Create Lock to Eliminate RMW in RAID/456 when writing perfect stripes

All of lore.kernel.org
 help / color / mirror / Atom feed

* Create Lock to Eliminate RMW in RAID/456 when writing perfect stripes
@ 2015-12-23 19:20 Doug Dumitru
  2015-12-23 20:28 ` Robert Kierski
  2015-12-25  7:58 ` NeilBrown
  0 siblings, 2 replies; 6+ messages in thread
From: Doug Dumitru @ 2015-12-23 19:20 UTC (permalink / raw)
  To: linux-raid

The issue:

The background thread in RAID-5 can wake up in the middle of a process
populating stripe cache entries with a long write.  If the long write
contains a complete stripe, the background thread "should" be able to
process the require without doing any reads.

Sometimes the background thread is too quick at starting up a write
and schedules a RMW (Read Modify Write) even though the needed blocks
will soon be available.

Seeing this happen:

You can see this happen by creating an MD set with a small stripe size
and then doing DIRECT_IO writes that are exactly aligned on a stripe.
For example, with 4 disks and 64K stripes, write 192K blocks aligned
on 192K boundaries.  You can do this from C or with 'dd' or 'fio'.

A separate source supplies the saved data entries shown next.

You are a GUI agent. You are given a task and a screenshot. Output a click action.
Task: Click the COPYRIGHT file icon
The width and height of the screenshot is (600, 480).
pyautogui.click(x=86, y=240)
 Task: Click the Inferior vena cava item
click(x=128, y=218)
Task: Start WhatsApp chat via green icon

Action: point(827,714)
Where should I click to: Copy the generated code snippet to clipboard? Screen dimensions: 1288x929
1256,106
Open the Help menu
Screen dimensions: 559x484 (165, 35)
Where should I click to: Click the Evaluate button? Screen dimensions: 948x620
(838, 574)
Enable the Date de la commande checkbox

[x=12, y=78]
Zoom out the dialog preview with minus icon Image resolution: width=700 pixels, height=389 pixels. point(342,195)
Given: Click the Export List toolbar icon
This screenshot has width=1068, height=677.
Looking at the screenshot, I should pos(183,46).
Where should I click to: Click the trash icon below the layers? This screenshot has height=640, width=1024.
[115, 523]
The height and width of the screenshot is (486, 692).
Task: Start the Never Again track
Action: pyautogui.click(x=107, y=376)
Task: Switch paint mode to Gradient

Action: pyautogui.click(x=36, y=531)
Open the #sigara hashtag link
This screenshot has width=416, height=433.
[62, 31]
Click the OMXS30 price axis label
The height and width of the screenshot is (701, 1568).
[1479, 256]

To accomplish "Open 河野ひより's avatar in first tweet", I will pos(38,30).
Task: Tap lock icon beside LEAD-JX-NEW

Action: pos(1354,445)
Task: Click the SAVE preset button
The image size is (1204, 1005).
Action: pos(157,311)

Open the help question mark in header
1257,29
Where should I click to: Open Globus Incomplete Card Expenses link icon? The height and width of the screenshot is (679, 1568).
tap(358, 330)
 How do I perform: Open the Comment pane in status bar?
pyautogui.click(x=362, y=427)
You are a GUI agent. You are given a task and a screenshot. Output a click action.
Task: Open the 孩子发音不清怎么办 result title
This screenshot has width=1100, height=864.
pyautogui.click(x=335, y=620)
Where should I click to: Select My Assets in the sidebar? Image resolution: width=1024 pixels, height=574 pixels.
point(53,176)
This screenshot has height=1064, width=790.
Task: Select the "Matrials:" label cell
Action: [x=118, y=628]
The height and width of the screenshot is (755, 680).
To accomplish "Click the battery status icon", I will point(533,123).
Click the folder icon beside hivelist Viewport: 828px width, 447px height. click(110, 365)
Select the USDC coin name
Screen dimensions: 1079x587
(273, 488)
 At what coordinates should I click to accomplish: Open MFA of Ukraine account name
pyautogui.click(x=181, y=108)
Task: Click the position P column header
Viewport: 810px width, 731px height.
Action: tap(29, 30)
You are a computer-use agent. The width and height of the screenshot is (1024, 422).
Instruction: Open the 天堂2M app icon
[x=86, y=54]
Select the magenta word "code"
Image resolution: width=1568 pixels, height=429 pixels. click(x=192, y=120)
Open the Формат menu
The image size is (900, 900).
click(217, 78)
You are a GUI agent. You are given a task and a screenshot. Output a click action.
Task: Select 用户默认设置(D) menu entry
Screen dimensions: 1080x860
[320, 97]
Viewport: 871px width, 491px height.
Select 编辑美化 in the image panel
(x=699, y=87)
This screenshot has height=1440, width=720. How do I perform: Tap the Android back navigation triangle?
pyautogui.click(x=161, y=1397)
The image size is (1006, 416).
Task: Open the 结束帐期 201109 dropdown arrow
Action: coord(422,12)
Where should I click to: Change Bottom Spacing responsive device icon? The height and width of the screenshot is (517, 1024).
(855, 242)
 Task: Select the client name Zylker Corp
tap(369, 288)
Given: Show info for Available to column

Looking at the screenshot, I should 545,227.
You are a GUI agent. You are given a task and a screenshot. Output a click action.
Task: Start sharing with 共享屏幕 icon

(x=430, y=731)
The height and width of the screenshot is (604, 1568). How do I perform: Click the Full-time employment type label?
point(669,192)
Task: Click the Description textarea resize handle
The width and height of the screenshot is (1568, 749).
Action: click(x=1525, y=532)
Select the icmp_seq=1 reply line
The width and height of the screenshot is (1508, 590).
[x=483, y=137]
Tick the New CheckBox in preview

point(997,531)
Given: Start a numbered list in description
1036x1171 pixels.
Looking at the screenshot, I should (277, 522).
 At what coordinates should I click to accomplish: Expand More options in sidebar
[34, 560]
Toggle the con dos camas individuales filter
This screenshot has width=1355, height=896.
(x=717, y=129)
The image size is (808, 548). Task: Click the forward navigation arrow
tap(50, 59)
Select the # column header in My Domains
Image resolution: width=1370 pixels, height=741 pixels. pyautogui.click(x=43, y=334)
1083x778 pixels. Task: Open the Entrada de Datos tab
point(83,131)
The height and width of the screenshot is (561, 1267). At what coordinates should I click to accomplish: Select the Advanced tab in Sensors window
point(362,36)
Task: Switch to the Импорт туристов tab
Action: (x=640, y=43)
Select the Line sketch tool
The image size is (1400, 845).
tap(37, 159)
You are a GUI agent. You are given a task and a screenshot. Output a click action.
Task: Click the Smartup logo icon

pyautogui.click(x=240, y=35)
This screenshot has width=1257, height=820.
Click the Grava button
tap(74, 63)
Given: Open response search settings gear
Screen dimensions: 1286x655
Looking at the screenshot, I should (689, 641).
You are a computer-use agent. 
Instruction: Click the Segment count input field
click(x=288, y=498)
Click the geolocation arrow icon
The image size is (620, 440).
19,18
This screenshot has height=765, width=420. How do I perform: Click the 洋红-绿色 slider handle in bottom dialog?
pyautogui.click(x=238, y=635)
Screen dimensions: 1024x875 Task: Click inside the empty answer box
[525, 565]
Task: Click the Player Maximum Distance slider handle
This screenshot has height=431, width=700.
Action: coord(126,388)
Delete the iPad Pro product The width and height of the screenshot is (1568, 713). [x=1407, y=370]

If you have this running, you can then run iostat and you should see
absolutely no read activity on the disks.

The probability of this happening goes up when there are more disks.
It may also go up the faster the disks are.  My use case is 24 SSDs.

The problem with this:

There are really three issues.

1)  The code does not need to work this way.  It is not "broken" but
just seems wrong.
2)  There is a performance penalty here.
3)  There is a Flash wear penalty here.

It is 3) that most interests me.

The fix:

Create a waitq or semaphore based lock so that if a write includes a
complete stripe, the background thread will wait for the write to
completely populate the thread.

I would do this with a small array of locks.  When a write includes a
complete stripe, it sets a lock (stripe_number % sizeof_lock_array).
This lock is released as soon as the write finishes populating the
stripe cache.  The background thread checks this lock before it starts
a write.  If the lock is set, it waits until the stripe cache is
completely populated which should eliminate the RMW.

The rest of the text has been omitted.